(16 Nov 2022)
RESTRICTION SUMMARY:
ASSOCIATED PRESS
Belgrade - 16 November 2022
1. Serbian President Aleksandar Vucic, Austrian chancellor Karl Nehammer and Hungarian Prime Minister Viktor Orban arriving to the news conference
2. Various of Vucic, Nehammer and Orban signing agreement
3. Vucic, Nehammer and Orban shaking hands
4. News conference
5. SOUNDBITE (Serbian) Aleksandar Vucic, Serbia President:
"We agreed to jointly, with the support from Hungary and Austria, engage higher number of policemen on the border with North Macedonia and substantial equipment, including cars with thermal vision cameras in order to try to move the defense line toward south."
6. Serbia flags
7. SOUNDBITE (Serbian) Aleksandar Vucic, Serbia President:
"We want for Hungary and Austria to move the defense line toward south and later we are ready to move further south together with North Macedonia and thus protect both Europe and our own country."
8. Serbian and Austrian flag
9. SOUNDBITE (German) Karl Nehammer, Austrian Chancellor:
"The EU's asylum system has failed. We have come to the point where individual EU countries are looking for new forms of partnership outside what is possible in the EU."
10. Hungarian flags
11. SOUNDBITE (Hungarian) Viktor Orban, Hungarian Prime Minister:
"I believe in one and only method, based on experience from previous years, that we do not need to manage migration, we need to stop it. Illegal migrants will not enter the country only if they know they will not succeed. I the are convinced they can cross the border, they will try. We need to show them (migrants) that they cannot cross."

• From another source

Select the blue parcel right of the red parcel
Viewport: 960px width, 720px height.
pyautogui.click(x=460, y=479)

12. Vucic, Nehammer and Orban shaking hands and leaving
STORYLINE:
Austria, Hungary and Serbia on Tuesday held another top-level meeting dedicated to curbing migration, including by sending more than 100 men, with vehicles equipped with night vision cameras and drones to the border with North Macedonia.

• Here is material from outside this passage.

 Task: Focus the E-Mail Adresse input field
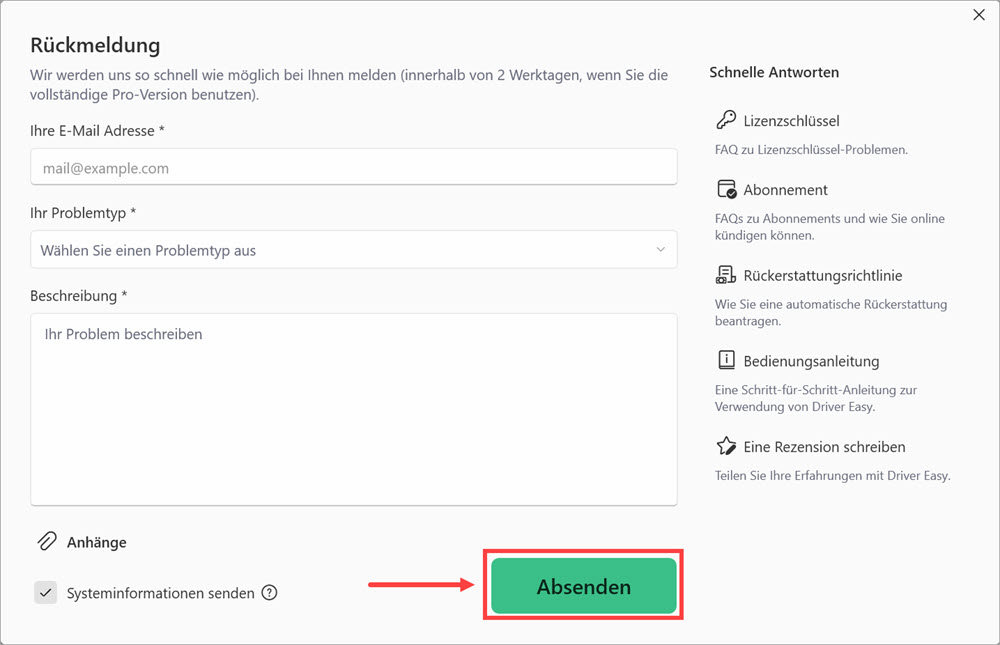click(353, 167)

Austria and Hungary also pledged to help Serbia organize deportations by plane of people who come to the Balkan nation from the so-called 'safe countries' and are not eligible for asylum in the member states of the European Union or in Serbia, officials said.
"We have come to the point where individual EU countries are looking for new forms of partnership outside what is possible in the EU," said Austria's Chancellor Karl Nehammer, who added: "The EU's asylum system has failed."

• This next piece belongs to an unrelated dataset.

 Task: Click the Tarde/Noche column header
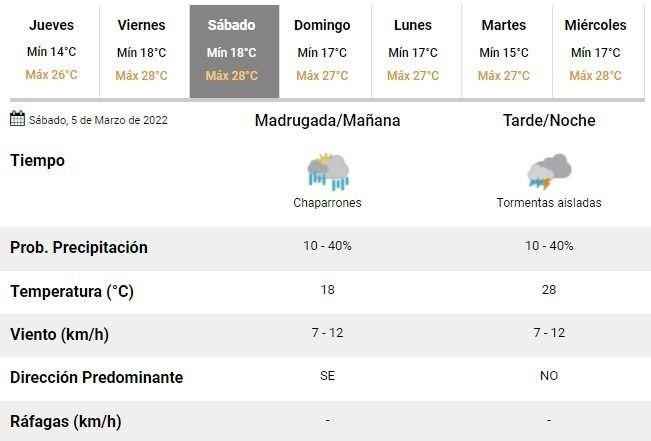pos(549,121)
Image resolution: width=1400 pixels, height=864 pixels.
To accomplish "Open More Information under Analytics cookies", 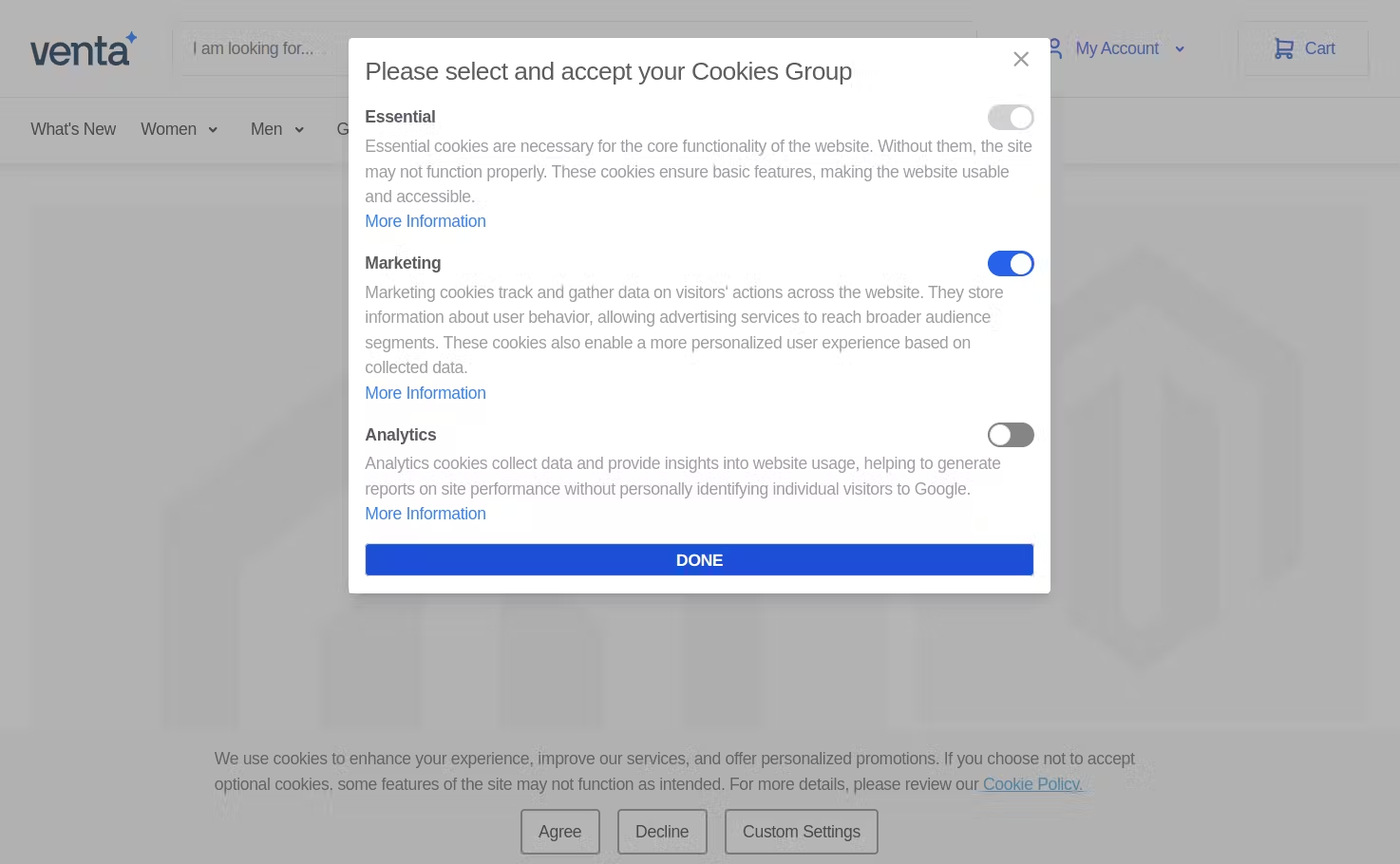I will (x=425, y=513).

Officials from Austria, Hungary and Serbia already held a similar meeting weeks ago and lower-level talks have been held in the meantime. The initiative came after countries reported a significant increase in the numbers of migrants moving along the so-called Balkan route.
Migrants come into Serbia from North Macedonia and Bulgaria after arriving there from Turkey and Greece. From Serbia, people who are trying to reach Western Europe proceed toward the neighboring EU member nations Hungary, Romania or Croatia and on further west from there.
Experts have said that the so-called Balkan land route of migration activates more in bad weather when the already perilous crossings over the Mediterranean and Aegean seas become even more dangerous. Most migrants come from Afghanistan and Syria, but there are also people fleeing poverty and violence in Africa or Asia.
Serbia has been under pressure also to revoke its relaxed visa regime with countries in Asia and Africa that have become a source of migration.
President Aleksandar Vucic said that after abolishing visa-free rules with Tunisia and Burundi, Belgrade will change regulations with two more countries by the end of the year.